Bug bounty programs are increasingly becoming very popular and are forming part of many organizations’ strategies to discover security issues within their applications. Organizations of all sizes and verticals have initiated bug bounty programs, including Google, Facebook, Uber, AirBnB, Starbucks, and countless others. Going by the "star boards" and "thank you" messages on bug bounty pages, we can gather that these have been successful and the organizations have managed to find a good number of vulnerabilities, that too, in a very inexpensive manner. It would make everyone believe that a bug bounty program is the way to go for finding security vulnerabilities in their applications.
But is there more to it?
Certainly! While a bug bounty program will help you catch those nasty vulnerabilities at a relatively low cost, it should not be your primary security testing strategy. By exposing a vulnerable application to the users, whether internal or external, you are susceptible to data thefts and application hacks. Not all hackers will be "ethical" hackers and they may exploit the vulnerabilities they identify for malicious gains rather than reporting those to you. This could lead to serious consequences including business loss, reputation loss, and legal proceedings. This could be particularly severe for smaller to mid-size organization who do not have enough backup, infrastructure, and tools, leaving them in a completely irrecoverable state impacting their business operations.
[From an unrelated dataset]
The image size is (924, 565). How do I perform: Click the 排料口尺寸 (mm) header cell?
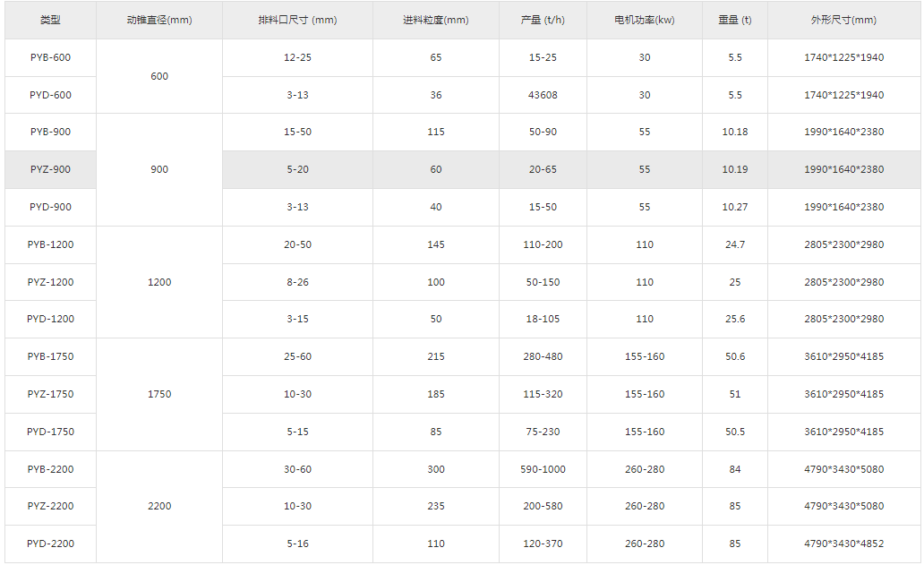click(297, 20)
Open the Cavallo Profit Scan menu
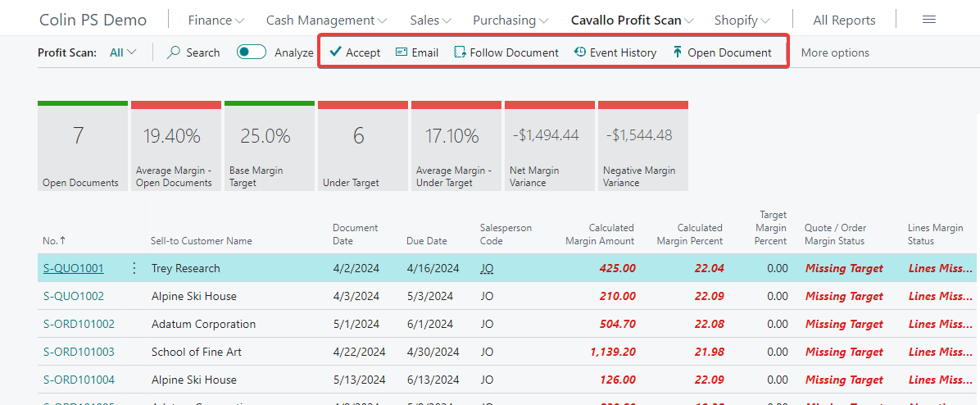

So, there is no substitute to a formal and periodic security testing cycle when it comes to ensuring the security of your applications. Security testing, when done by the right professionals with the right tools and techniques, can ensure that most security vulnerabilities are caught upfront providing organizations an opportunity to fix those before the application is rolled out to end users. The security testing should be carried out before the initial launch of the application and repeated, at a minimum, before all major releases.
However, with continuously evolving technology, hacking techniques, and continuous changes to applications, there could still be potential security flaws even after doing periodic security tests. The bug bounty program could be adopted as a good secondary security strategy to uncover vulnerabilities where the RoI for doing formal security testing falls below acceptable levels. Such vulnerabilities should be considered as an acceptable business risk and should be addressed using bug bounty programs.